Authorities tried to blame it on a gang, but it turned out Giulio had been seen in police custody.  Because of Italian investigators, a worldwide petition by academics, a vote of condemnation by the European Parliament, Amnesty’s campaign, and pressure on the U.K. government to do more, Giulio’s case sheds a spotlight on the many such disappearances of ordinary Egyptians each month.  So much for the “Arab Spring” that removed dictator Hosni Mubarak.  The miitary is back in repressive power, and it crushes dissent whether from the Islamist or the socialist direction.

 

6 thoughts on “May Day”

  1. I think the term “worker” is demeaning, producing an image of a helpless second rate citizen, or an animal such as a worker bee. I prefer employee to worker. The term “employee” is more dignified and suggests that the person has skills that are employed in return for wages.

    Profit is the motive behind capitalism. Competition to make a better product at a cheaper price is responsible for our improved standard of living. Capitalism does have its flaws, but communism has never worked .

    1. However, “worker” is the term preferred by those it applies to, including such union members as teachers and nurses. I don’t think “Employees of the world, unite!” would have much resonance. And “Labour” is just a Latin-derived synonym for “work”, but it is the term chosen by the socialist (or originally socialist) party in Britain.

      I need to learn more about socialism and communism myself, since they are quite elaborate theories, so I don’t really know what I’m talking about (and may decline to get into further argument): but I believe a socialist would say that things necessary to the well-being of society as a whole, such as health care, railways, prisons, should be governmed by society as a whole, rather than by profit-makers. Profit, certainly, is much of the incentive behind the development of the means used, such as pharmaceuticals. I don’t think communism has ever really been tried; Soviet Russia was not communist, it was almost the opposite, an authoritarian oligarchy.

      1. Not all socialism is Marxist, but understanding Marx is the best possible starting point. And the best introduction I know of is the comic book (yes, seriously), “Marx for Beginners” by Rius.

        http://www.goodreads.com/book/show/80469.Marx_for_Beginners

        I think that Marx’ biggest conceptual failure was that he believed that the Earth’s natural resources were effectively inexhaustible — clearly, this is not the case. But Marxist dialectical materialism is a great tool for understanding history, economy, and politics. And the younger Marx’ work on alienation, and his vision of a non-alienated society, is really quite poetic.

        As for the semantics of “worker” vs. “employee”, I don’t think it’s helpful to overgeneralize. A highly skilled worker with advanced education, specialized knowledge, a professional license, etc., who does a job that requires a great deal of independent judgment and that cannot be automated, in an advanced economy with robust legal protections may have a lot of bargaining power and be well thought of as an employee. Somebody sewing shirts in a Vietnamese factory is a worker.

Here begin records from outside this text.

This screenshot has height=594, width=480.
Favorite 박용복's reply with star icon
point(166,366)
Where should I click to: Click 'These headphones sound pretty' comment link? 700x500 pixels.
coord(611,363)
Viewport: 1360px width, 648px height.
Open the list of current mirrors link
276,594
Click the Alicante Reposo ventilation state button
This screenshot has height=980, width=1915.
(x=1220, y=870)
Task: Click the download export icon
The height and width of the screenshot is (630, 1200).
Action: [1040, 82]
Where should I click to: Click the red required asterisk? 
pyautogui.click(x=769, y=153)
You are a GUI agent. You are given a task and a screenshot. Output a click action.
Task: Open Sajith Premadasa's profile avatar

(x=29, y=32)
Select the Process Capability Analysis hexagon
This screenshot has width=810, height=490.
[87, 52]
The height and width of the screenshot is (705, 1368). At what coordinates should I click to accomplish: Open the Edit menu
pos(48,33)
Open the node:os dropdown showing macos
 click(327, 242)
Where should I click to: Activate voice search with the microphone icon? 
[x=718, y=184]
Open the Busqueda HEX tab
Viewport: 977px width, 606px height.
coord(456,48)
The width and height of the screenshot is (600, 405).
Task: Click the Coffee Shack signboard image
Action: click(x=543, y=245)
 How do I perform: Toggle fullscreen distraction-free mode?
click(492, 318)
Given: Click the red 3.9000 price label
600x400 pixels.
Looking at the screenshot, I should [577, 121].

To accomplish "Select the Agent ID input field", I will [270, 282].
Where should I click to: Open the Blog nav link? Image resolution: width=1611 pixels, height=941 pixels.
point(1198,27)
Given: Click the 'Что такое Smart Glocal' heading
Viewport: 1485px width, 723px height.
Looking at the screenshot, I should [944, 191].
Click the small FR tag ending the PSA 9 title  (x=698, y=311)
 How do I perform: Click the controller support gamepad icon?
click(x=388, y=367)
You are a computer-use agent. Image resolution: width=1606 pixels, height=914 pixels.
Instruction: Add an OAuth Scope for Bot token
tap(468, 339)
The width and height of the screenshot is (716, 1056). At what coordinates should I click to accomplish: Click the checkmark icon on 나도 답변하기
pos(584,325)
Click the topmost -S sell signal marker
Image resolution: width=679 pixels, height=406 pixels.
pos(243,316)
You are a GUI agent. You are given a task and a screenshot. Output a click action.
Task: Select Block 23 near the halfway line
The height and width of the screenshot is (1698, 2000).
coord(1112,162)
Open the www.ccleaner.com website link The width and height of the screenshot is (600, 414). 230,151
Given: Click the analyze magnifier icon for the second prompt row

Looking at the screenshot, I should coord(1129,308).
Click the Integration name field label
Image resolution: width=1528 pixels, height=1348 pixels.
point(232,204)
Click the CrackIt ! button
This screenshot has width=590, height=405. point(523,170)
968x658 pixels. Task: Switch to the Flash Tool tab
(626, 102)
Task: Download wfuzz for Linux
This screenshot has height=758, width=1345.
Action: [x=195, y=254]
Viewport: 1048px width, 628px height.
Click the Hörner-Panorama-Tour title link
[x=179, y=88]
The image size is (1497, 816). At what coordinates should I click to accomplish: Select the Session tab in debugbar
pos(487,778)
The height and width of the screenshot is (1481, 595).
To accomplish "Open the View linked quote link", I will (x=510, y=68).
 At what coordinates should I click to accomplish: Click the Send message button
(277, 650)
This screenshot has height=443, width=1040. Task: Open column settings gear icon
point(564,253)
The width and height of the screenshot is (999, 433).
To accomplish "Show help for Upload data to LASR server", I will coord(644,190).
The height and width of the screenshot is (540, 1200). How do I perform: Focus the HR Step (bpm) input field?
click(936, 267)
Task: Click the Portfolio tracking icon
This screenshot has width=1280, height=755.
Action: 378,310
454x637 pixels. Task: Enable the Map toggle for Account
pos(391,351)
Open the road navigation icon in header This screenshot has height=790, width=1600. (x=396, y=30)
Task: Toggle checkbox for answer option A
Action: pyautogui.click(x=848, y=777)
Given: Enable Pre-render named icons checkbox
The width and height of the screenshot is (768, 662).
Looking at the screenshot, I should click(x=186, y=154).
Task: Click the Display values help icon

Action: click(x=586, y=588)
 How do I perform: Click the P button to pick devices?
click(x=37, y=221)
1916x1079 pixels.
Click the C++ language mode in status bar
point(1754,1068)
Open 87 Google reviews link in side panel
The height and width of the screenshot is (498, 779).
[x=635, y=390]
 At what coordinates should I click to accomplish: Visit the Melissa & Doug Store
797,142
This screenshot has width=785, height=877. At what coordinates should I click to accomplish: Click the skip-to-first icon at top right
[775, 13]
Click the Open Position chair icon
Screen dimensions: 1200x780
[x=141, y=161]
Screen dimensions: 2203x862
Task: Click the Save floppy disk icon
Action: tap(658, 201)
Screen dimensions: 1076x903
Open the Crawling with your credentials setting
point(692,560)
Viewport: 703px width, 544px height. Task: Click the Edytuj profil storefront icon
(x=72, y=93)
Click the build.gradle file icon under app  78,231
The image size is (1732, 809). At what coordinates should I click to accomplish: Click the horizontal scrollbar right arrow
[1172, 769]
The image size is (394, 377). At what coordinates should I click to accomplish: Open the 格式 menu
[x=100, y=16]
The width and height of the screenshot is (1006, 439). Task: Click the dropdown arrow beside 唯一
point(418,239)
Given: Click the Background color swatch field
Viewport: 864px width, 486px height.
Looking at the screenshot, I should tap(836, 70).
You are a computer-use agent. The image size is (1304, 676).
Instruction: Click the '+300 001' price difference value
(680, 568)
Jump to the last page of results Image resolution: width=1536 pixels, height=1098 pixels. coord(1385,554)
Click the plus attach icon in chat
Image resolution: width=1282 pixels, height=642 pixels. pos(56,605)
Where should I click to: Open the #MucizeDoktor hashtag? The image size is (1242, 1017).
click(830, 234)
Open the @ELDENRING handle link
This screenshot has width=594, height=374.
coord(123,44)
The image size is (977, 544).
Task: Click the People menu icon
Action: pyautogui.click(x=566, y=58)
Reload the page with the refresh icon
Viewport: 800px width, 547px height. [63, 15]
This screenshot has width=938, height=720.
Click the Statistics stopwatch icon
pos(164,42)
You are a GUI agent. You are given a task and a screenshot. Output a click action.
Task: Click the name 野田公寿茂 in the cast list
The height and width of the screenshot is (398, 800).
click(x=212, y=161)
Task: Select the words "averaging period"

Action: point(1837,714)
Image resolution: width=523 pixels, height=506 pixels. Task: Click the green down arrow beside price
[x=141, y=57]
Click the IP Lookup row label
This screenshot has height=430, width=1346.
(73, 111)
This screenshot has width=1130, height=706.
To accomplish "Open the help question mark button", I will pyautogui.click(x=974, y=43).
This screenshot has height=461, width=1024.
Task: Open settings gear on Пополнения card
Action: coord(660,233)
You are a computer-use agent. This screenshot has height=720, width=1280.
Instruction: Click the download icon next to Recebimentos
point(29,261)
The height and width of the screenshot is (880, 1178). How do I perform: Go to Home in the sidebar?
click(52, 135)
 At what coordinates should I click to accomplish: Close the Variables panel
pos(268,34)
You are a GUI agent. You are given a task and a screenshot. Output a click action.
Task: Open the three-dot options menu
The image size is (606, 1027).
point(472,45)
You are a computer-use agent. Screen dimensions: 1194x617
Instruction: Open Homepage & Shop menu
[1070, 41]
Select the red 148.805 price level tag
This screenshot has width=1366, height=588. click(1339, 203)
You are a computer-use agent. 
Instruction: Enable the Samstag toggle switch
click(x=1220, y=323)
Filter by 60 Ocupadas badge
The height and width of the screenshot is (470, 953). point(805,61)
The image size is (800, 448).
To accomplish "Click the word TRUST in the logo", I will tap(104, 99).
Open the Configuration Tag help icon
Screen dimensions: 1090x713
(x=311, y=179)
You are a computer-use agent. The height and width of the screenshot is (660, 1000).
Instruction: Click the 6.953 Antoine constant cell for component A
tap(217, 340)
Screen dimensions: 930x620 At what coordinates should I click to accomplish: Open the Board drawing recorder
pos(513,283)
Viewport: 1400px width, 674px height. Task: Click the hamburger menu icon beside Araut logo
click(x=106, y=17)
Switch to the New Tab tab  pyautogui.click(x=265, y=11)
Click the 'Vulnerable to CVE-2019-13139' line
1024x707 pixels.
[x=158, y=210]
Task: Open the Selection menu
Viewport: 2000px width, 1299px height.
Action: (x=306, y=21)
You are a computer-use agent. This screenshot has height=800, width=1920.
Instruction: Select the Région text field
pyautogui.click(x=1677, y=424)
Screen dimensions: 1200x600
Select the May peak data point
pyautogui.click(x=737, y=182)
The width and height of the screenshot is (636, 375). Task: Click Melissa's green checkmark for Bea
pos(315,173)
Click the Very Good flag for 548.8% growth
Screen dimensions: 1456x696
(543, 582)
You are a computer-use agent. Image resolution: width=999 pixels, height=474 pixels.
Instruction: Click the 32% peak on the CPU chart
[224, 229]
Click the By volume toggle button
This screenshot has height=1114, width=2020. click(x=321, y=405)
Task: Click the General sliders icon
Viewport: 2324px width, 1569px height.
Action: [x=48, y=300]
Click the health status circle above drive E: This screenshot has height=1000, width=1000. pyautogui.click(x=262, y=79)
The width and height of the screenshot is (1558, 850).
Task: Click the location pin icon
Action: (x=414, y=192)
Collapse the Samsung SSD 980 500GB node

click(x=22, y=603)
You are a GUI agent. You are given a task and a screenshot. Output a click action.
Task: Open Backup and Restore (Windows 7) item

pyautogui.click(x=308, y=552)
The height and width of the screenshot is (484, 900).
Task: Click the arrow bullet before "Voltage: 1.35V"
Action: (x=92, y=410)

        And some new-age capitalists are trying to euphemize even the term “employee”. E.g., Whole Foods Markets here in the US calls their workers “associates.”

        And anybody who goes to a May Day march in a big city and expects it to be focused on one issue clearly hasn’t been to too many previously!

  2. Al-Sisi is concerned at the development of a new militancy among Egyptian workers. It was the oil-workers’ strikes in 2010 that precipitated the uprising in February of 2011 that overthrew the 30-year Mubarak dictatorship. Hence the barbaric torture and killing of Giulio.